Quand l'amitié tient lieu de CV
« Il faut au moins que tous les magistrats puissent croire en leur chance »
Qu'en est-il alors de la majorité de la magistrature ? Va-t-elle, pour espérer le meilleur elle aussi, être obligée de chercher le moyen le plus sûr pour susciter la confiance du président, obtenir ses bonnes grâces et son amitié, bénéficier de sa bienveillance ? Comment faire pour créer les opportunités judiciaires qui permettraient éventuellement d'attirer son attention et son estime ? Ce doit être déprimant pour la plupart de mes collègues que de se sentir « barrés » dans la poursuite de leur ascension, tout simplement parce que le président jamais ne les qualifiera « d'amis ». Étrange dénomination, d'ailleurs, pour un président de la République garant de la magistrature dans son ensemble et contraint à une neutralité affichée, même si ses élans intimes et secrets, sa sympathie ont le droit de le porter vers n'importe quelle personnalité judiciaire. Mais il faut au moins que tous puissent croire en leur chance. La compétence et ses exigences, officiellement exprimées, rassureraient par l'équité et l'égalité qu'elles impliquent tandis que l'amitié, mise en avant de la sorte, fait craindre l'inflation des critères subjectifs et fluctuants pour évaluer les talents et les ambitions.

J'ai toujours eu l'impression, bien avant l'élection de Nicolas Sarkozy à la présidence de la République, que la promotion des magistrats dépendait  des coteries, des réseaux, d'appartenances et de dépendances douteuses, bien plus que de la qualité pure du professionnel. Aussi, si l'amitié éprouvée par le président devenait un critère supplémentaire, on ne sortirait pas de ce cercle infernal qui met de la suspicion là où devrait régner l'incontestable.

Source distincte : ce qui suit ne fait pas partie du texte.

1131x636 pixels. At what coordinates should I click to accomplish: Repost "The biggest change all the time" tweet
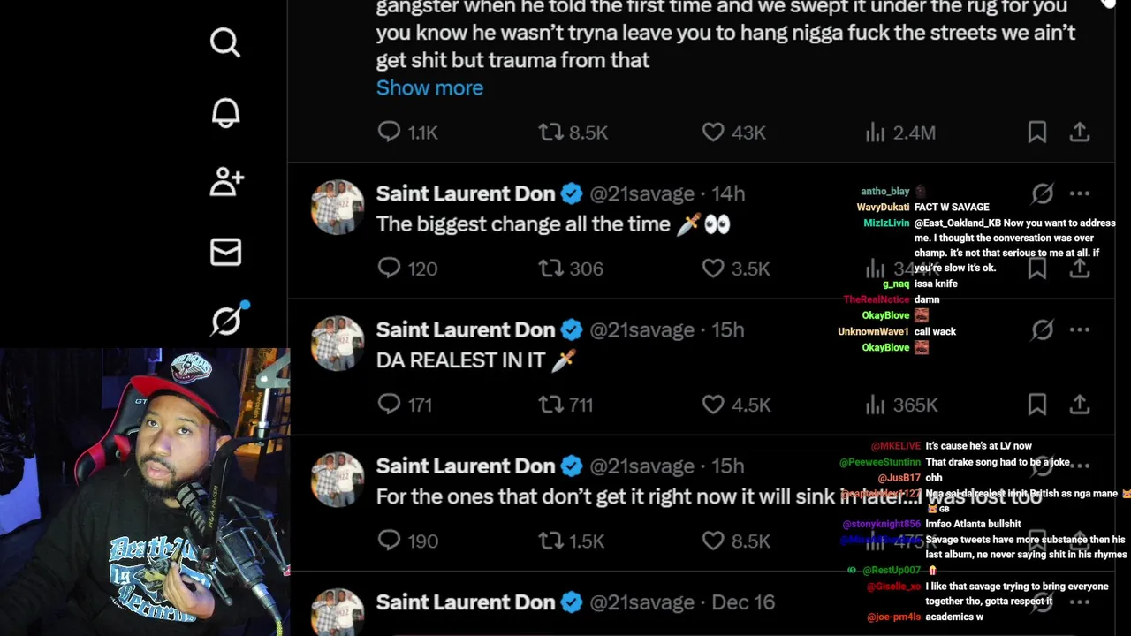pyautogui.click(x=550, y=269)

Les meilleurs et les pires sont brassés dans le même système et je ne suis pas persuadé que les seconds ne s'en tirent pas mieux que les premiers.

« L'humeur du Prince fait peur »
Philippe Courroye mérite mieux, sur le plan professionnel, que d'être qualifié « d'ami » par le président de la République. Peut-on imaginer le général de Gaulle formuler un tel propos intime, publiquement de surcroît, au sujet d'un magistrat appelé à une prestigieuse fonction ? François Mitterrand pas davantage, car il n'aimait pas la magistrature et se serait gardé d'une telle appréciation. L'État avait son apparence qui était fondamentale pour qu'on puisse croire en lui. Mêler le subjectif et l'intime au service public, c'est offenser profondément ceux qui ont l'honneur d'administrer ce dernier, en démocratie. L'humeur du Prince fait peur. Les exclus tremblent.

Dans les coulisses, l'amitié n'a plus à se cacher.